> **THE TASK**
With both ends included, repeat exactly the lines of the entries below from the one containing "link slot gacor (712, 887)" down to the one containing "SIGN ME UP (80, 2459)", and no others.
(Beginning of SUPPLIED MATERIAL)
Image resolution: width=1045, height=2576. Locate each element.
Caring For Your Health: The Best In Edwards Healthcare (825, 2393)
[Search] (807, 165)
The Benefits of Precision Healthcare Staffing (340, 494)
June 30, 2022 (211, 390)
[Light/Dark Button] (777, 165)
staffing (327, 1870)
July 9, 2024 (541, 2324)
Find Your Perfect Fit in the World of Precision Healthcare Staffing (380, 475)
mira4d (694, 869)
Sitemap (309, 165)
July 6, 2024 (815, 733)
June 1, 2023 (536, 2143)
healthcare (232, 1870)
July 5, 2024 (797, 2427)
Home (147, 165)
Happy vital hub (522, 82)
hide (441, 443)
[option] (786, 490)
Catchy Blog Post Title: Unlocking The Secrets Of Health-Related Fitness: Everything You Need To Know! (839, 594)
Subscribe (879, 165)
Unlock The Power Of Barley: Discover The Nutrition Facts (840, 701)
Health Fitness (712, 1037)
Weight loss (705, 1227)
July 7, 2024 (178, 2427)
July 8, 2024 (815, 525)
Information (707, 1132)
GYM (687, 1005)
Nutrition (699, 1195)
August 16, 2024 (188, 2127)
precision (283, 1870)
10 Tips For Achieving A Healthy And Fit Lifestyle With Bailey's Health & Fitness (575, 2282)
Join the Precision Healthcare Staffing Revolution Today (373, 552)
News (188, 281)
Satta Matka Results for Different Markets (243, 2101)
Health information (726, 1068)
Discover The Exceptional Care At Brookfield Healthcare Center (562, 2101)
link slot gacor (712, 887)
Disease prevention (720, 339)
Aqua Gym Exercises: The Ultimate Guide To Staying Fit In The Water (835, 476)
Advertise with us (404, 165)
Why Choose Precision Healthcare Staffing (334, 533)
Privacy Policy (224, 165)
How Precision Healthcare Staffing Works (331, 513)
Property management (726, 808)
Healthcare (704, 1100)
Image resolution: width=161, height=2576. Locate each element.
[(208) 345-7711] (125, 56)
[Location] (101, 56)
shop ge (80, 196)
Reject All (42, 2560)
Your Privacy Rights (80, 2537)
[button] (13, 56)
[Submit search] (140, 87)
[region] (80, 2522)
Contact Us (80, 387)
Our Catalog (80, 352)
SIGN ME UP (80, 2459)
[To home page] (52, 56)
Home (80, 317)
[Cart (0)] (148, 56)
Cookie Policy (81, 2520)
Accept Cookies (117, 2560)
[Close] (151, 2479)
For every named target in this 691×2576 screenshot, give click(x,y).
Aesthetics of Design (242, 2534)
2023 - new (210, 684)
(End of SUPPLIED MATERIAL)
> **SOLUTION FOR THIS TASK**
link slot gacor (712, 887)
Disease prevention (720, 339)
Aqua Gym Exercises: The Ultimate Guide To Staying Fit In The Water (835, 476)
Advertise with us (404, 165)
Why Choose Precision Healthcare Staffing (334, 533)
Privacy Policy (224, 165)
How Precision Healthcare Staffing Works (331, 513)
Property management (726, 808)
Healthcare (704, 1100)
Image resolution: width=161, height=2576. Locate each element.
[(208) 345-7711] (125, 56)
[Location] (101, 56)
shop ge (80, 196)
Reject All (42, 2560)
Your Privacy Rights (80, 2537)
[button] (13, 56)
[Submit search] (140, 87)
[region] (80, 2522)
Contact Us (80, 387)
Our Catalog (80, 352)
SIGN ME UP (80, 2459)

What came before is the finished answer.